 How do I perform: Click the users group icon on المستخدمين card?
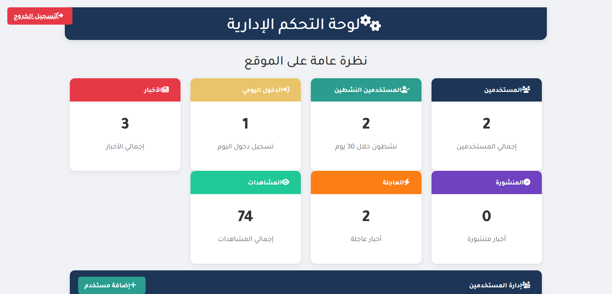526,90

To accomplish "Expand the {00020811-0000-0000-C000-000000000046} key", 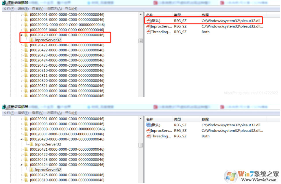I will (21, 76).
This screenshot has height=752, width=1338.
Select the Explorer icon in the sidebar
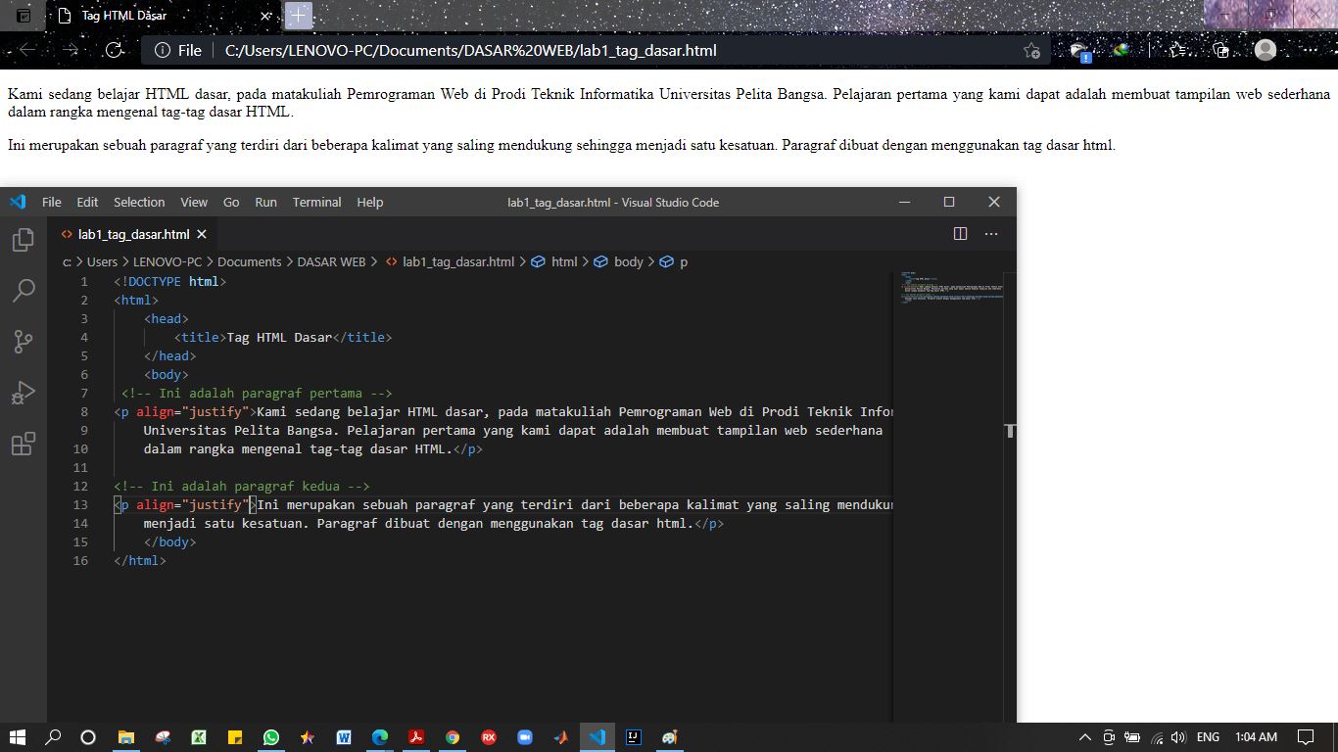click(x=24, y=240)
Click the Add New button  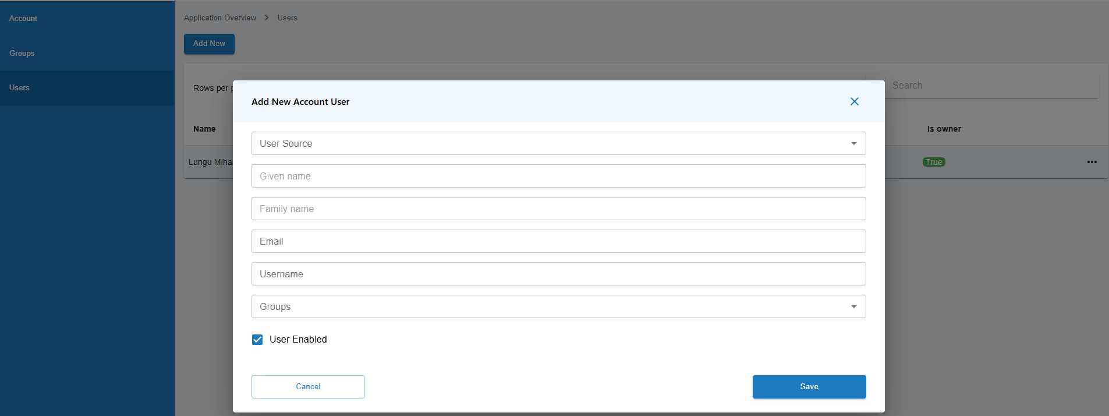pyautogui.click(x=209, y=44)
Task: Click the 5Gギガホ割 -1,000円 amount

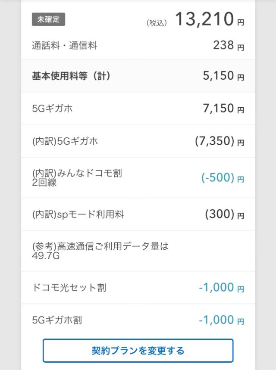Action: click(x=221, y=320)
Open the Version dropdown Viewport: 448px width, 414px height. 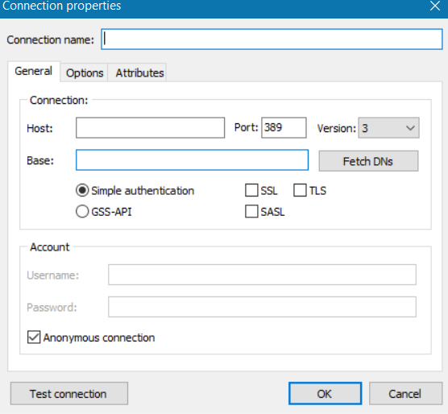388,128
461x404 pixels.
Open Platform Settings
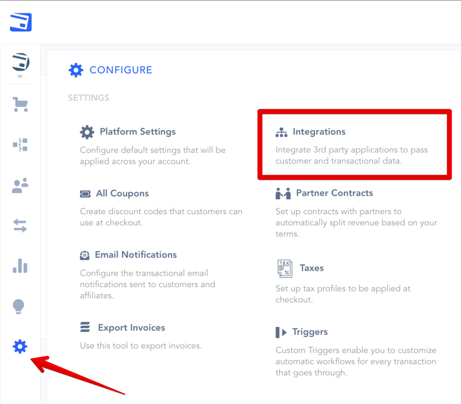(137, 132)
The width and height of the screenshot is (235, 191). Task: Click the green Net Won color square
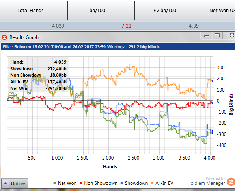pos(55,183)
---------------
*Task:* The expected output is exactly the lines from the one containing "The width and" through the last line of the listing, both included, with every picture left out.

*Answer area:*
The width and height of the screenshot is (235, 191). Task: Click the green Net Won color square
pos(55,183)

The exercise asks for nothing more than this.